Armagideon Time

The 1970s marked something of a boom time for the Horned One, information pills and not just for his unmistakable influence upon the fashion and home decor fronts. The socio-cultural upheavals of the late 1960s were marked by deliberate repudiation of prevailing mores. Just as the hippies turned against the straight-laced lifestyles of their parents and the eco-crunchies revolted against the environmental effects of mass industrialization, there were a number of folks who sought occult alternatives to the strictures of mainstream Christianity.

Much of this pop diabolism was superficial — bastardized offshoots of tired Crowleyisms or tamely “sinister” justifications applied to the banalities of suburban swingerhood, the theological equivalent of a third grader surreptiously uttering an f-bomb for the first time. As laughably mild as it was, it did find fertile ground to bloom in an era which was undergoing an Augustinian crisis of a fallen world where paranoia about diminished expectations gnawed at the frayed edges of a torn social fabric. (It’s no coincidence that the Christian fundamentalist movement also began to make its presence widely felt during this era.)

The prose-and-film success of The Exorcist — a conservative screed attacking spiritual evil and secular impotence masquerading as a reasonably effective horror tale — transformed Satan-o-mania from a popcult undercurrent to a full blown media phenomenon with a host of imitative fiends seeking a slice of the diabolic dollar.

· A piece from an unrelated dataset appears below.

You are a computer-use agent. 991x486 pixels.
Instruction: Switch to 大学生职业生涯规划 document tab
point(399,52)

From occult-themed offerings in the Scholastic book club to theaters both respectable and sleazy to the embryonic stages of the heavy metal scene, Ol’ Scratch was doing boffo business in the early-to-mid 1970s.

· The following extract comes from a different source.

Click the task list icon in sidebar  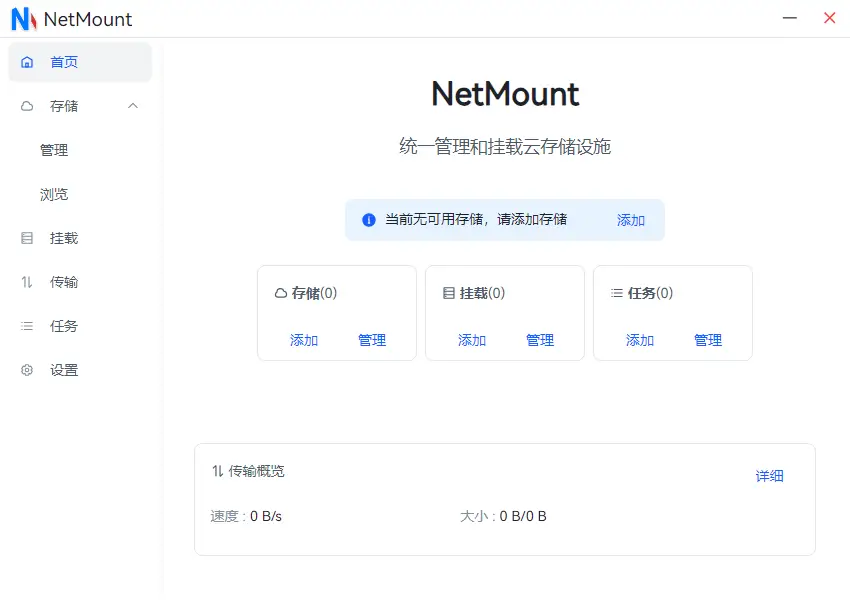click(27, 326)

The trend also happened to coincide with the Comic Code Authority’s decison to loosen its restrictions upon supernatural and horror themed content, thus ensuring not only a (tame) diabolic renaissance in the pages of the remaining roster of “suspense” anthologies but also the creation of anti-heroic, hell-spawned additions to the Big Two’s superheroic universes — Ghost Rider, Jack Kirby’s Demon, and the high-concept hellion of hilarity occasionally known as…

The Son of Satan.

The demi-demonic offspring of a human woman and the Embodiment of Evil she fell in love with, the Son of Satan got his start as a mysterious supporting character in the first two issues of Ghost Rider before getting spun off into a Marvel Spotlight tryout gig followed by a short-lived ongoing series.

Like many (fictional) children born into a position of privilege, Daimon Hellstrom (a name which aggressively emphasizes the bearer’s diabolic heritage even as it devilishly deceives sleep-deprived bloggers into typing “Damian Hellstorm”), was a free-spirited soul who resented the assumption that he would eventually take over the family business. In an act of peevish rebellion, he set himself up as a occult expert and exorcist-for-hire dedicated to thwarting his dad’s various schemes.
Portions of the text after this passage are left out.